● **Work order**: Please retype the listing below exactly, from its opening line through the line where "Maddison (284, 1637)" appears.

Data supplied section start

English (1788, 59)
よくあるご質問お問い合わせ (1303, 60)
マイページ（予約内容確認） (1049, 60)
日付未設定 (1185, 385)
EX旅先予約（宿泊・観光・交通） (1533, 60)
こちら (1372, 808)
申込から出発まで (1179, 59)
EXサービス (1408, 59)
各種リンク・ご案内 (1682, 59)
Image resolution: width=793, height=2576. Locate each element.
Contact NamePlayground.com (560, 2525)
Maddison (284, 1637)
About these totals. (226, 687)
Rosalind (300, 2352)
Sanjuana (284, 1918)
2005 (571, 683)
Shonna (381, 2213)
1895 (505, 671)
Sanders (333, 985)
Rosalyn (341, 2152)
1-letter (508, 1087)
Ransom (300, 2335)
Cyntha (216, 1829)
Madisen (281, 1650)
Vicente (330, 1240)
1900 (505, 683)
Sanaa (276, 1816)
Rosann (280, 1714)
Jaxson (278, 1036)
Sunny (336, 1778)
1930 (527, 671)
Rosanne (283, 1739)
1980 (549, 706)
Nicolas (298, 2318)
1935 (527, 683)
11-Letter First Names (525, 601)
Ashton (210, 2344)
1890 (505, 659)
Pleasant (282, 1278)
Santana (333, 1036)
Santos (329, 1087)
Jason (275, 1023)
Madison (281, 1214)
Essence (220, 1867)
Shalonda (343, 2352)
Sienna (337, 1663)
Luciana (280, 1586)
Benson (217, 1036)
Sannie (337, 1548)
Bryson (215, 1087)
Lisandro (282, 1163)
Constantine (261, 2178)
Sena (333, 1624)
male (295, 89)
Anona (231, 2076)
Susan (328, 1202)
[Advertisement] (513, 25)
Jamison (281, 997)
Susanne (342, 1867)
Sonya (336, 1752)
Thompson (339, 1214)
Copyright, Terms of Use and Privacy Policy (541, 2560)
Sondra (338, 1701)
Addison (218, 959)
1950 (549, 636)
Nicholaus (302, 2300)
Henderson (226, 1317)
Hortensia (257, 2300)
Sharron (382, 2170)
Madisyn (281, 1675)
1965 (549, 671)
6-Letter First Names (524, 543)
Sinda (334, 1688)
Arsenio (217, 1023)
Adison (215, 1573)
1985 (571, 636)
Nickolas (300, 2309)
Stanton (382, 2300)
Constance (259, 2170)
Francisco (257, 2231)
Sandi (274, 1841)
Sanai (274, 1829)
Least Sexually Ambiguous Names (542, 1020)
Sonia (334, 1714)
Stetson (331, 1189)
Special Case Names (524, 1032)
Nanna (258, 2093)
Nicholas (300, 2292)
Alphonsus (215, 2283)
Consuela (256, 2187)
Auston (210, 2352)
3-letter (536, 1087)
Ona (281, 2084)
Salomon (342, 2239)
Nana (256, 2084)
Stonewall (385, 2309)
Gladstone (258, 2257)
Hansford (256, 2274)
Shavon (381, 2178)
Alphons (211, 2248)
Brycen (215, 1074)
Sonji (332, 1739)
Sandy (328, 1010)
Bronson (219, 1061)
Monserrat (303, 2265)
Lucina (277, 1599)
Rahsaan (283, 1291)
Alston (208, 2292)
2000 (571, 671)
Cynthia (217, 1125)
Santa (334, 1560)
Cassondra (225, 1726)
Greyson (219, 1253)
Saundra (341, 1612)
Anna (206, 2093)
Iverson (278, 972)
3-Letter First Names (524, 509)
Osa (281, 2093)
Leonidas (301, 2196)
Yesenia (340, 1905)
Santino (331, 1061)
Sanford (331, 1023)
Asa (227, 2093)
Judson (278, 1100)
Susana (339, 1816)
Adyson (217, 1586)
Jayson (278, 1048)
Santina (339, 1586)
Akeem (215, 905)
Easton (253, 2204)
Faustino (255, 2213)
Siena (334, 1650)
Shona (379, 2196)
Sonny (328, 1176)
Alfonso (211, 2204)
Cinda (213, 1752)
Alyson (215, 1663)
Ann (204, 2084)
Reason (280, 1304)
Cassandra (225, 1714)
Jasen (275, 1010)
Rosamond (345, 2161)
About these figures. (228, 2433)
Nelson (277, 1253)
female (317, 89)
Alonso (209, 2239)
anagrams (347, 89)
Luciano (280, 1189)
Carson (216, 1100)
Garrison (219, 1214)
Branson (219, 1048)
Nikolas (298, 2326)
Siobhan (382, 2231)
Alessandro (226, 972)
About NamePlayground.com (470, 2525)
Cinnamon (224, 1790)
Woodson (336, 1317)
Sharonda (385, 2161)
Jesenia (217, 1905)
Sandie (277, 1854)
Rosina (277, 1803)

Data supplied section end

● **Completed task**:
English (1788, 59)
よくあるご質問お問い合わせ (1303, 60)
マイページ（予約内容確認） (1049, 60)
日付未設定 (1185, 385)
EX旅先予約（宿泊・観光・交通） (1533, 60)
こちら (1372, 808)
申込から出発まで (1179, 59)
EXサービス (1408, 59)
各種リンク・ご案内 (1682, 59)
Image resolution: width=793, height=2576. Locate each element.
Contact NamePlayground.com (560, 2525)
Maddison (284, 1637)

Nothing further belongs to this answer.